PASSAGE GIVEN:
------------

# when punishment ideas are different?



## momof6girls (Jan 11, 2010)

ok we got girls and for years he worked and i stayed home and did the good and the bad i never said you wait till dad comes home (he noted b4 kids he hated that his mom did that) :smthumbup: got that.

now there teens... mmmm and they are good kids and some times do not so smart things... like 

last night the 17 year old went to a bf house he to is 17 driving on a jr permit so have to be in by 11 so i say she needs to be home by 10 of (to give wiggle room)... i go to bed at 10 (get up early am) ok .... he gets me up at a little past 11 and ask why she is not home???? 

i go look yep her room dark and she is not with any other the others in there rooms and not with them...??? i call her cell i text her cell nothing... i look his number not on the board (that to a rule) and i know about where he lives but it is late... what do i do... 

well i figure (her older sister did this with a gf just hanging out) she fell asleep watching a movie or what ever... tell my self not to worry but i do... i get him up @ 12 she is still not home.. he says she ok rolls over and falls asleep.. grrrr??? so when she did come home at 1 she said she did fall asleep and her phone was not on.. and what ever so i said 2 wks no driving but work home and thats it (my car) and no body in and she is not going out those open days... 

she went to dad.. he is making her clean bathroom and sisters room (all 4 of them) and her own room and then done...??

if i did that i would of been to easy... i am sure.. i think her sisters should clean there own rooms... and she should have a harsher limit..? am i wrong?


----------



## TNgirl232 (Oct 5, 2008)

OK - the issue I see here is not the punishment each of you chose. It is the fact that she was able to play you against each other and get him to contradict your punishment.

So my questions:

1) did he know that you had already handed out a punishment? If so - your daughter is the one that should be in the doghouse for playing parents against each other and should have another consequence for that action. Potentially - because she did that she now has to do both punishments.

2) If he did know that you had handed out the punishment then he is in the dog house. Inconsistent parenting and under mining each other is the best way to get a teen that is out of control.

3)Potential easiest solution for in the future (for big things like this) - Tell her there will be a punishment, you are going to discuss it with your Husband (or vice versa if he catches her) and agree on the punishment TOGETHER. That way you can both discuss if you think something is to harsh or to light and be in agreement -a united front - when talking to the kids.

------------

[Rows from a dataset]
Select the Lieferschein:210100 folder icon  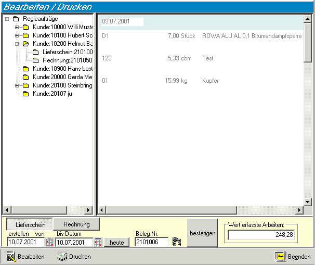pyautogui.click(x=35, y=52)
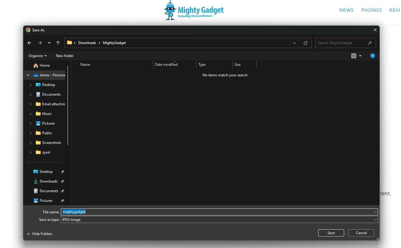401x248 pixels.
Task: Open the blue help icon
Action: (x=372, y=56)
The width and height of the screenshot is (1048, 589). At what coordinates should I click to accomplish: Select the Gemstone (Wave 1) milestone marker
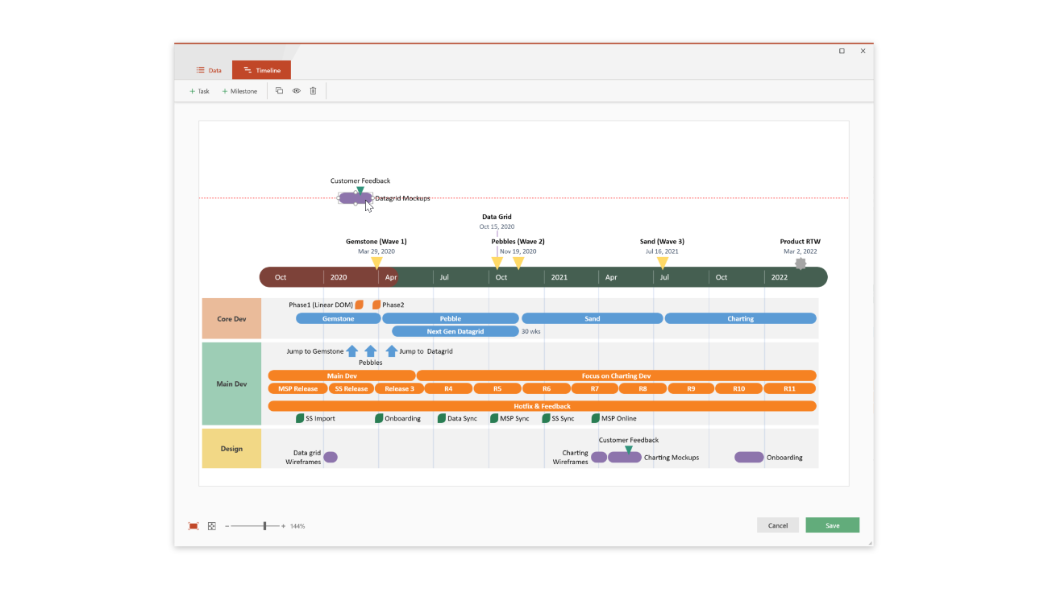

------------

EXERCISE INSTRUCTIONS: From the parenting thread above, copy the passage from "# when punishment" up to and including "is not home????".

RESPONSE TO THIS TASK:
# when punishment ideas are different?



## momof6girls (Jan 11, 2010)

ok we got girls and for years he worked and i stayed home and did the good and the bad i never said you wait till dad comes home (he noted b4 kids he hated that his mom did that) :smthumbup: got that.

now there teens... mmmm and they are good kids and some times do not so smart things... like 

last night the 17 year old went to a bf house he to is 17 driving on a jr permit so have to be in by 11 so i say she needs to be home by 10 of (to give wiggle room)... i go to bed at 10 (get up early am) ok .... he gets me up at a little past 11 and ask why she is not home????